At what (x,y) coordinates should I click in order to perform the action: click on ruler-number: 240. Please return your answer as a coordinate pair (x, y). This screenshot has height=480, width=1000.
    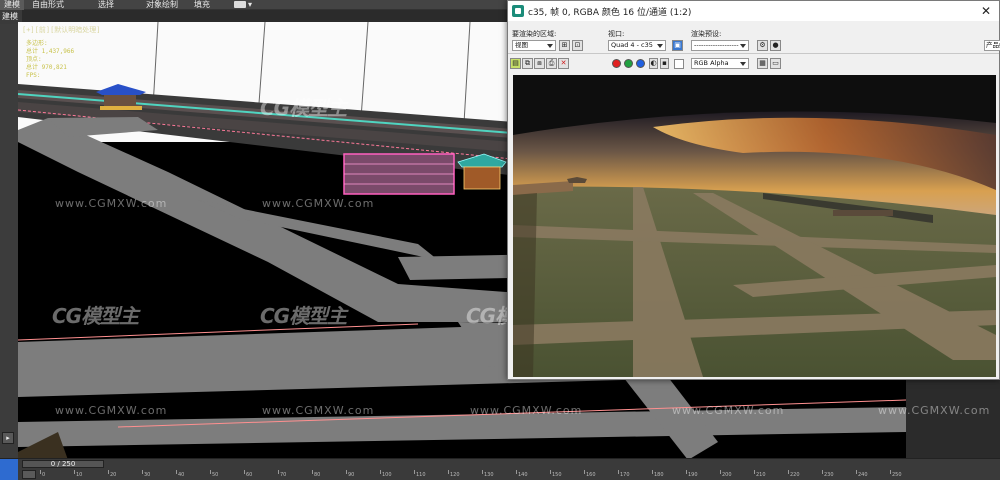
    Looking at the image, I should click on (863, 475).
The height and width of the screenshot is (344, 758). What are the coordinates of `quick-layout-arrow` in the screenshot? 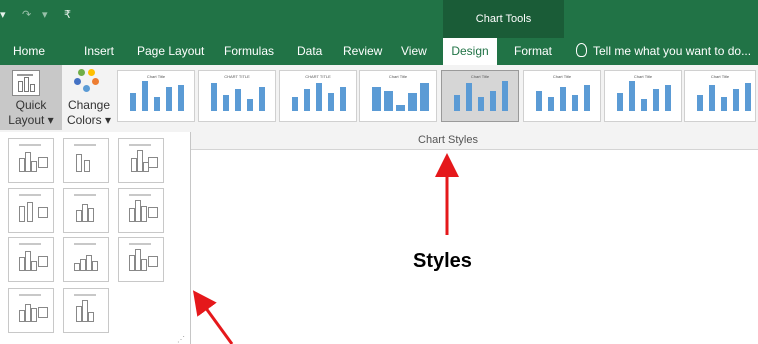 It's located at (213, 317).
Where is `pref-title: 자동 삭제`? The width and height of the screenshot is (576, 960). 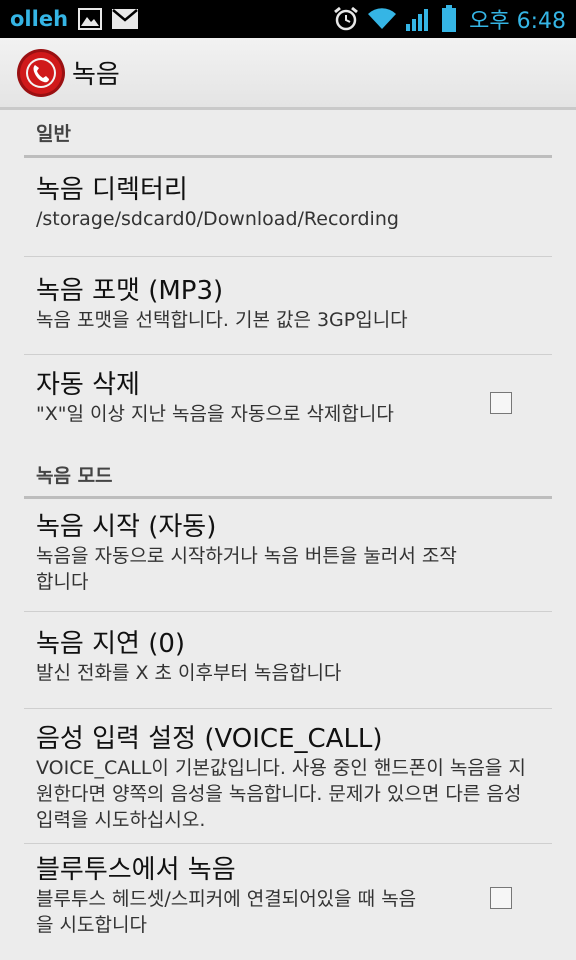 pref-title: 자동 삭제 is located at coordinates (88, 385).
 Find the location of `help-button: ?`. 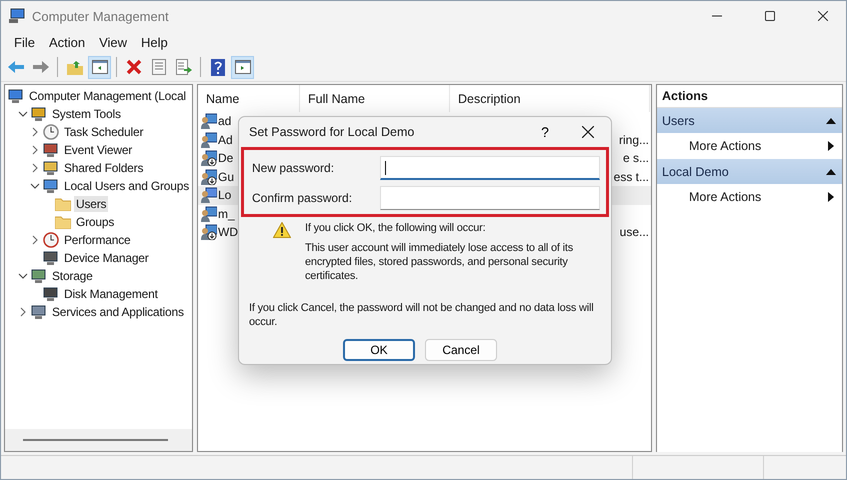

--

**TASK DETAILS**: List every line in the rows above that contains the word "should", copying each line in full. Case counts.

**SOLUTION FOR THIS TASK**:
At what (x,y) coordinates should I click in order to perform the action: click on ruler-number: 240. Please return your answer as a coordinate pair (x, y). This screenshot has height=480, width=1000.
    Looking at the image, I should click on (863, 475).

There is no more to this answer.